** TASK DATA follows **

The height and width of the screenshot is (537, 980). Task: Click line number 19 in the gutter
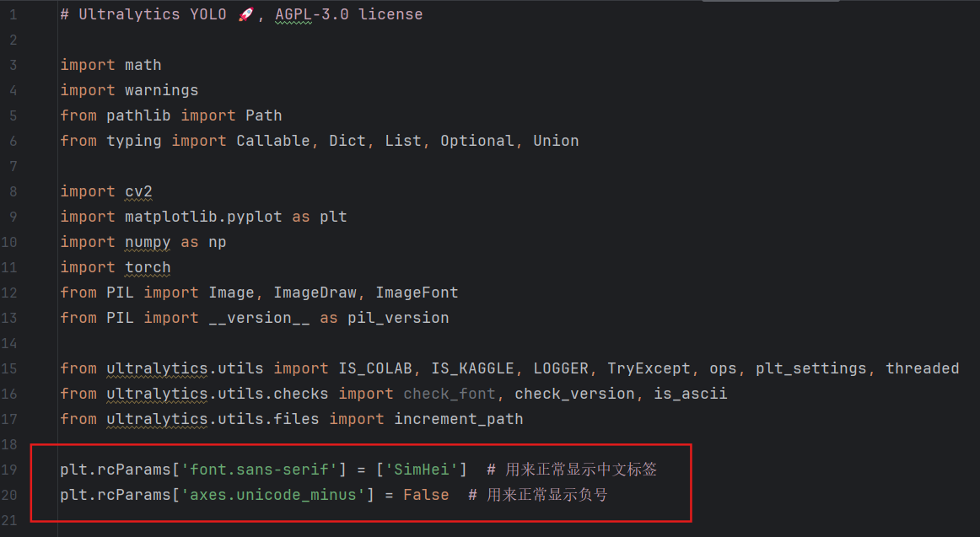[x=9, y=470]
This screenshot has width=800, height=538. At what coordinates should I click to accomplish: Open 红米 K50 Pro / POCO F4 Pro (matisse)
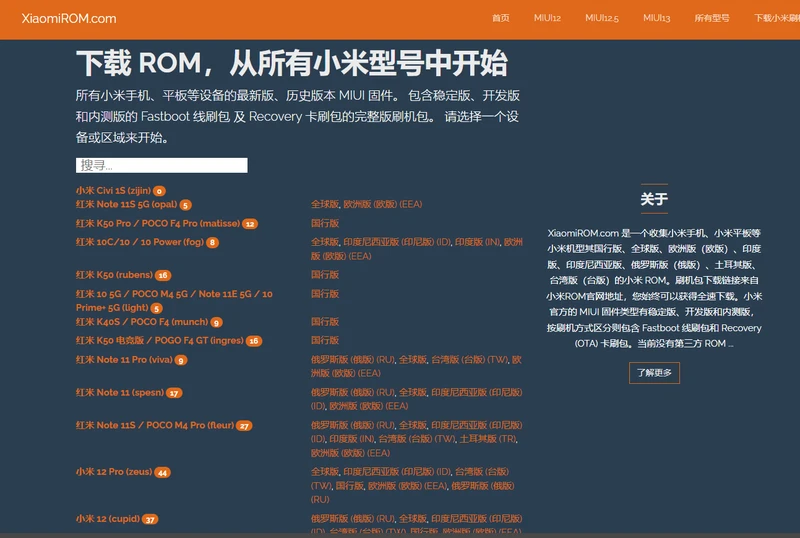point(158,223)
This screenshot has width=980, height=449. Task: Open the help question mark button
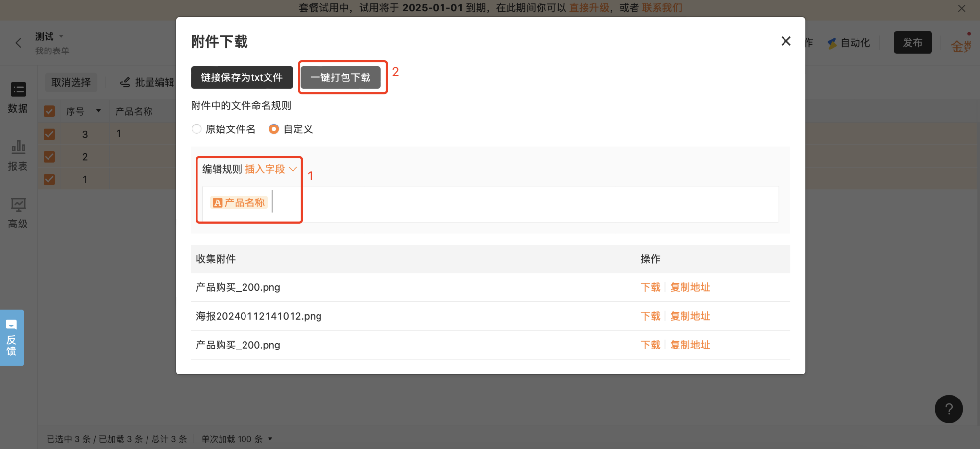pos(949,409)
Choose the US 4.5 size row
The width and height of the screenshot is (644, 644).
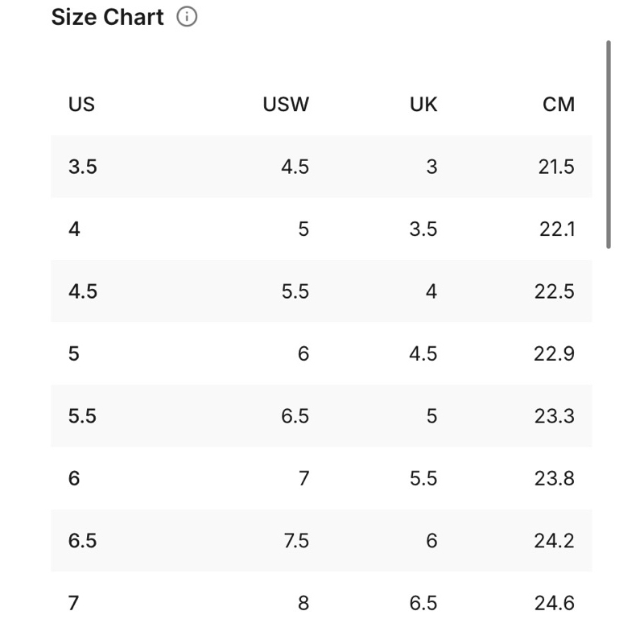tap(321, 291)
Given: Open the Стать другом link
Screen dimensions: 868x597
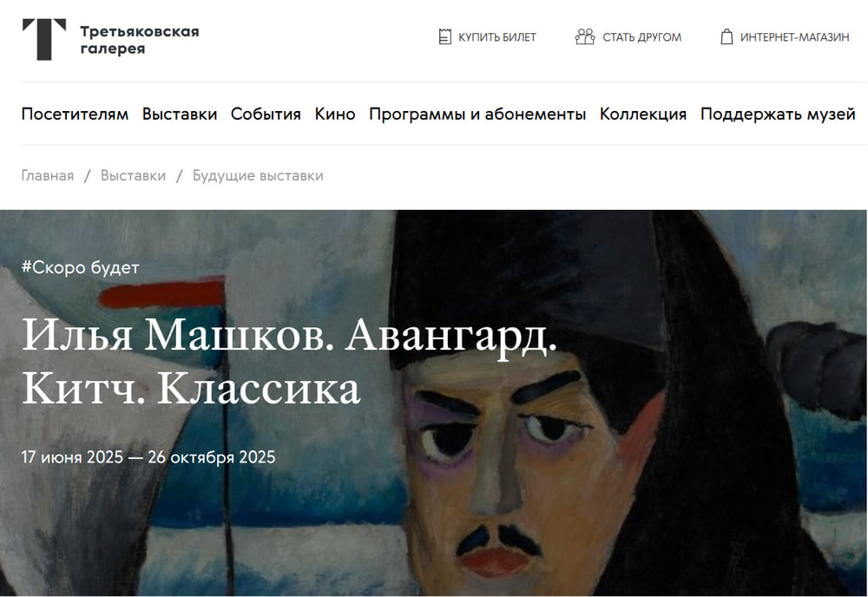Looking at the screenshot, I should click(641, 37).
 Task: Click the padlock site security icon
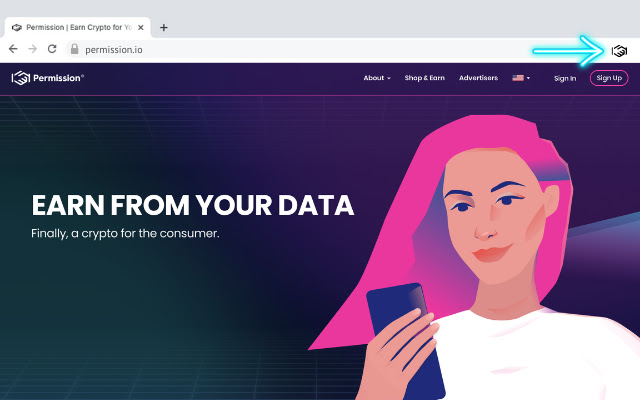pos(74,49)
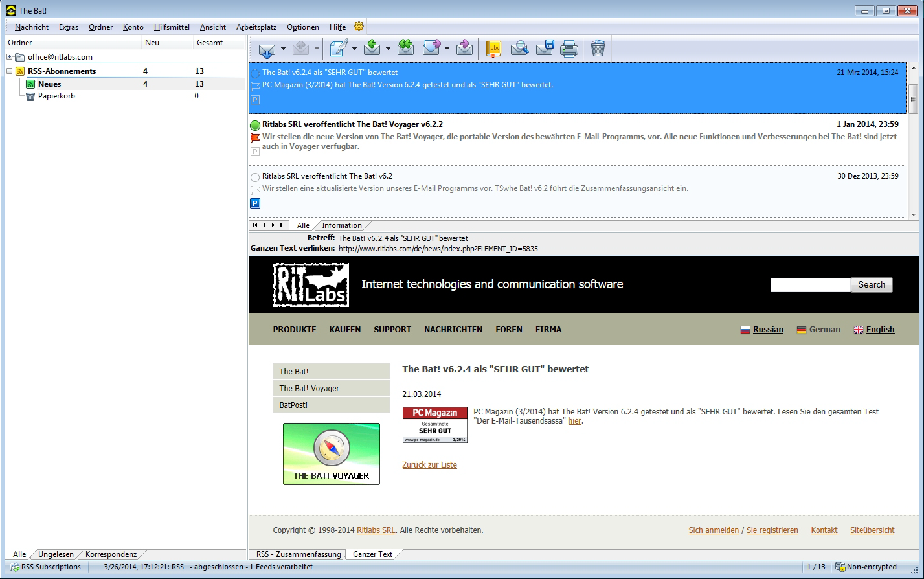Click the Zurück zur Liste link
924x579 pixels.
point(429,465)
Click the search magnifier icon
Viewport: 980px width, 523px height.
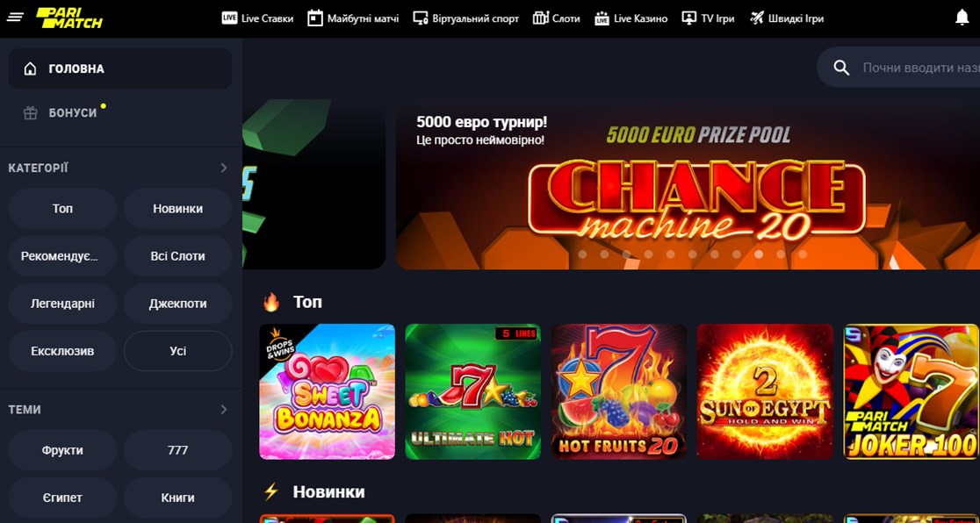point(841,68)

** End of TASK DATA **

- WHAT YOU ARE ASKED TO DO
What you output must match the data exactly, apart from the pictures, which are left out.

- SOLUTION
The height and width of the screenshot is (537, 980). Task: Click line number 19 in the gutter
[x=9, y=470]
This screenshot has width=800, height=538. At what coordinates should I click to accomplish: Open 红米 K50 Pro / POCO F4 Pro (matisse)
point(158,223)
This screenshot has width=980, height=449. Task: Open the help question mark button
pos(949,409)
Choose the US 4.5 size row
The width and height of the screenshot is (644, 644).
tap(321, 291)
Given: Open the Стать другом link
Screen dimensions: 868x597
Looking at the screenshot, I should click(641, 37).
 Task: Click the padlock site security icon
pos(74,49)
Click the Zurück zur Liste link
924x579 pixels.
point(429,465)
Click the search magnifier icon
Viewport: 980px width, 523px height.
point(841,68)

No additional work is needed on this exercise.